Abstract

Minimally invasive thermal therapy is a successful alternative treatment to surgery in solid tumors with high complete ablation rates, however, tumor recurrence remains a concern. Central memory CD8⁺ T cells (T_CM) play important roles in protection from chronic infection and cancer. Here we find, by single-cell RNA analysis of human breast cancer samples, that although the memory phenotype of peripheral CD8⁺ T cells increases slightly after microwave ablation (MWA), the metabolism of peripheral CD8⁺ T cells remains unfavorable for memory phenotype. In mouse models, glycolysis inhibition by 2-deoxy-D-glucose (2DG) in combination with MWA results in long-term anti-tumor effect via enhancing differentiation of tumor-specific CD44^hiCD62L⁺CD8⁺ T_CM cells.
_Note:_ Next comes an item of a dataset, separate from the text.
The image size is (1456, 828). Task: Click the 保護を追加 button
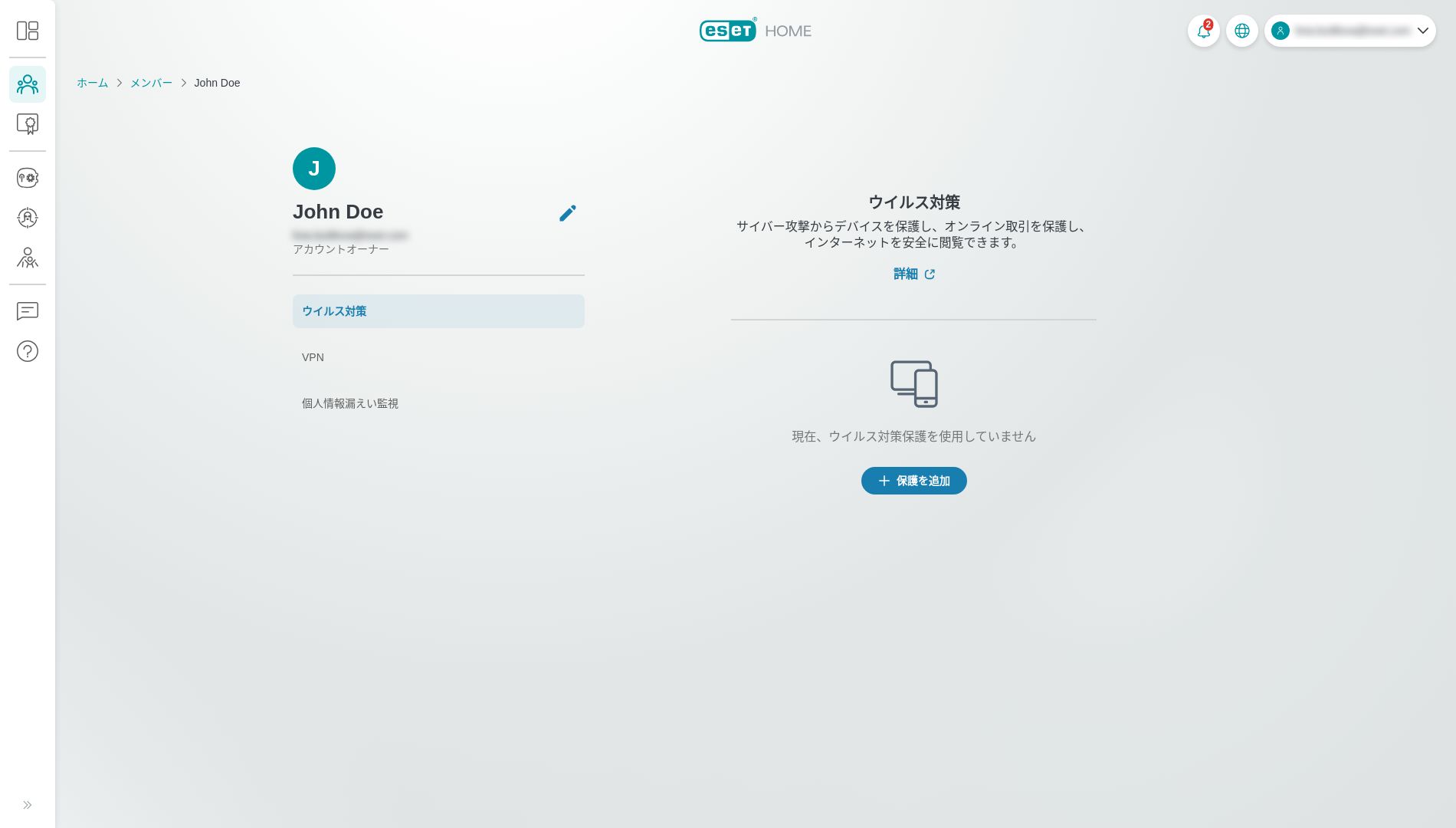tap(913, 481)
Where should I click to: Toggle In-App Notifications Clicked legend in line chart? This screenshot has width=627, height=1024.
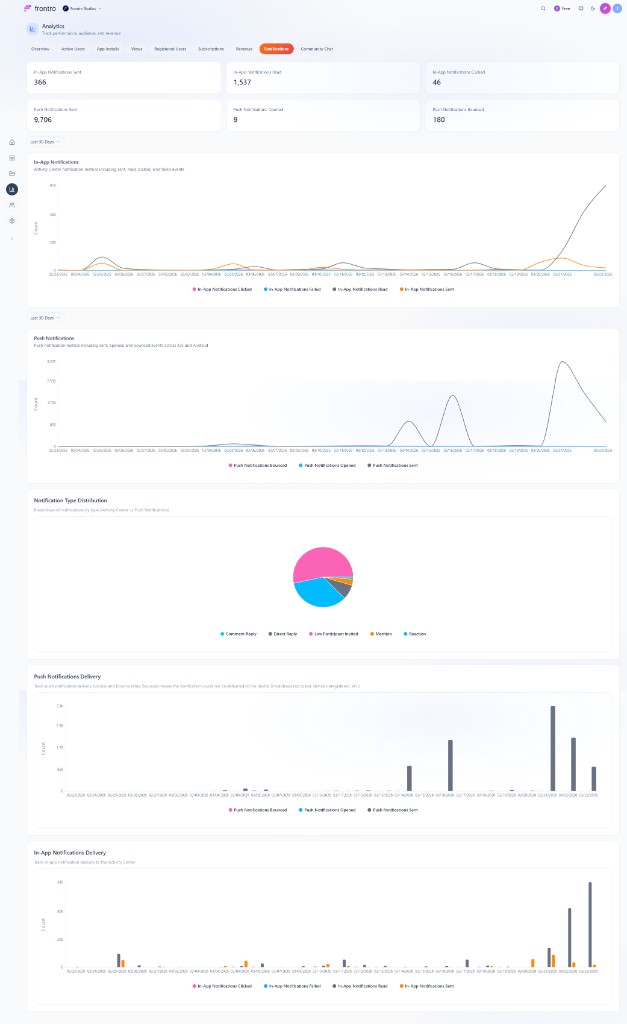(224, 288)
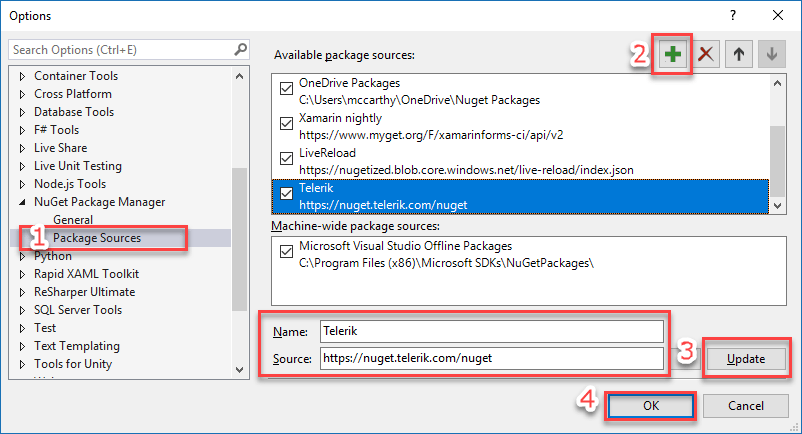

Enhancement of CD8⁺ T_CM cell differentiation determined by Stat-1, is dependent on the tumor-draining lymph nodes (TDLN) but takes place in peripheral blood, with metabolic remodeling of CD8⁺ T cells lasting the entire course of the the combination therapy. Importantly, in-vitro glycolysis inhibition in peripheral CD8⁺ T cells of patients with breast or liver tumors having been treated with MWA thrice leads to their differentiation into CD8⁺ T_CM cells. Our work thus offers a potential strategy to avoid tumor recurrence following MWA therapy and lays down the proof-of-principle for future clinical trials.